Long-term capital flows to PH decline for 3rd straight month

MANILA  -The net inflows of foreign direct investments (FDI) into the Philippines fell for the third month in a row in May, this time by 34 percent to $488 million from $739 million in the same month of 2022.

“The decline in FDI net inflows reflected the 70.7-percent contraction in nonresidents’ net investments in debt instruments to $161 million from $551 million in the same month last year,” the Bangko Sental ng Pilipinas (BSP)said in a statement.

“FDI remains subdued due to the effects of relatively higher price and interest rate levels globally,” the central bank added.

The decline of inbound investments in borrowings was not offset by a 159-percent surge in foreigners’ net investments in equity capital other than reinvestment of earnings, which reached $235 million from $91 million in May last year.

Most of the equity capital placements, which were invested mainly in the manufacturing and real estate industries, came from Germany, Japan, and the United States.

The latest monthly results put the readout for the January-May period at net inflows dropped by 21 percent to $3.4 billion from $4.3 billion in the same period last year.

For comparison, FDI net inflows jumped by 73 percent year-on-year in May 2022 and revved up by 24 percent in January-May last year.

READ: FDI inflows surged by 64% in May

Nalin Chutchotitham, Citi group’s economist covering the Philippines, said in a research note that FDI and investment promotion approvals “remained quite subdued,” especially in the first quarter, which she attributed partly due to global uncertainties.

“Still, a strong pipeline of infrastructure projects could provide momentum in the coming quarters,” Nalin said.

Higher costs

Michael Ricafort, chief economist at the Rizal Commercial Banking Corp., said in a commentary that investments were weighed down by high inflation and higher interest rates that led to higher financing costs for investors in projects.
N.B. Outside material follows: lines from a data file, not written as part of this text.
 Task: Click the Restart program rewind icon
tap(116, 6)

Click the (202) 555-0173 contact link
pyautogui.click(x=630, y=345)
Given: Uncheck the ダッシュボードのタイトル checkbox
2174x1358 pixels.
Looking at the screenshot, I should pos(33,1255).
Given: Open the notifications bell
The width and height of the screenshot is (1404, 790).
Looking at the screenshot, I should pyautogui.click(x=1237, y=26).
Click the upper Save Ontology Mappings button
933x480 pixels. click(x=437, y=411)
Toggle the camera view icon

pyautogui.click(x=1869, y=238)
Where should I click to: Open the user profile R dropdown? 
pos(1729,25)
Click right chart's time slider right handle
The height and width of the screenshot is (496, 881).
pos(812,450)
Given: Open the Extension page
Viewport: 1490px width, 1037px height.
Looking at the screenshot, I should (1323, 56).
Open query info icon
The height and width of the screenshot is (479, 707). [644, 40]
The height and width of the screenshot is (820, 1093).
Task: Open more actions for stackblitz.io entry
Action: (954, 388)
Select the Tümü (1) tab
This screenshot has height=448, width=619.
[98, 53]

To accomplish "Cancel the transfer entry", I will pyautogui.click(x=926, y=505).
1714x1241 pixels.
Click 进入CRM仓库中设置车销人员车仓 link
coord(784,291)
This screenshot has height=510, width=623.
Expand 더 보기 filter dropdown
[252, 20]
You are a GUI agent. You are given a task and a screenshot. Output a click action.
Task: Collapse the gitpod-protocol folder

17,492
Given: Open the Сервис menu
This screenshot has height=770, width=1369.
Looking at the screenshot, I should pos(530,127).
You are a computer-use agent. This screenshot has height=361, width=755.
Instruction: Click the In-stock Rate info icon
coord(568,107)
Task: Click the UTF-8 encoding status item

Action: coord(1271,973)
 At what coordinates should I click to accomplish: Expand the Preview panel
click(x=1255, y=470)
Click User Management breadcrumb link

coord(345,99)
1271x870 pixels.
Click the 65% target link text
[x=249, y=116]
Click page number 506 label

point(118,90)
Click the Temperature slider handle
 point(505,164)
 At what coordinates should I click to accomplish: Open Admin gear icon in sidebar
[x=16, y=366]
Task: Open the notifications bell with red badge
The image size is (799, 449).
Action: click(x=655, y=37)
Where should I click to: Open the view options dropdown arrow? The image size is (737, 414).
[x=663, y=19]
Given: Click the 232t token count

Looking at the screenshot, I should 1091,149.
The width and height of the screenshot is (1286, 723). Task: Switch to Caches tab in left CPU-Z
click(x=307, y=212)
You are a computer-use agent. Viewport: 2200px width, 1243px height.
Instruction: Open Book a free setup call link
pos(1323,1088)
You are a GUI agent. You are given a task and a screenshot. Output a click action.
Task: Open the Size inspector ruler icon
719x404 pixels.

READ: Analysts betting on key BSP rate staying at 6.25%

However, as higher interest rates were prevailing globally, prospects of investments in debt instruments were less attractive in the Philippines.

“For the coming months, net FDIs could pick up further amid an easing trend in inflation and in global commodity prices that reduce the cost of FDIs, as well as the eventual easing of interest rates especially into 2024 which the markets expect,” Ricafort said.

The BSP keeps FDI data that represent capital which actually moved, instead of pledged or planned investments that may or may not be realized.

Meanwhile, at the Philippine Statistics Authority, latest data show that total pledged foreign investments approved in the first quarter amounted to P172.7 billion, which was about 19 times the P8.98 billion in the same quarter of last year.

These investments were registered with investment promotion agencies that include the Board of Investments, Clark Development Corp., Philippine Economic Zone Authority, and Subic Bay Metropolitan Authority.

The bulk of foreign investment commitments in the first quarter were from Germany, at P156.96 billion or 91 percent of the period’s total.

Pledges from Japan were valued at P3.82 billion (2.2 percent of total) and from The Netherlands at P2.65 billion (1.5 percent).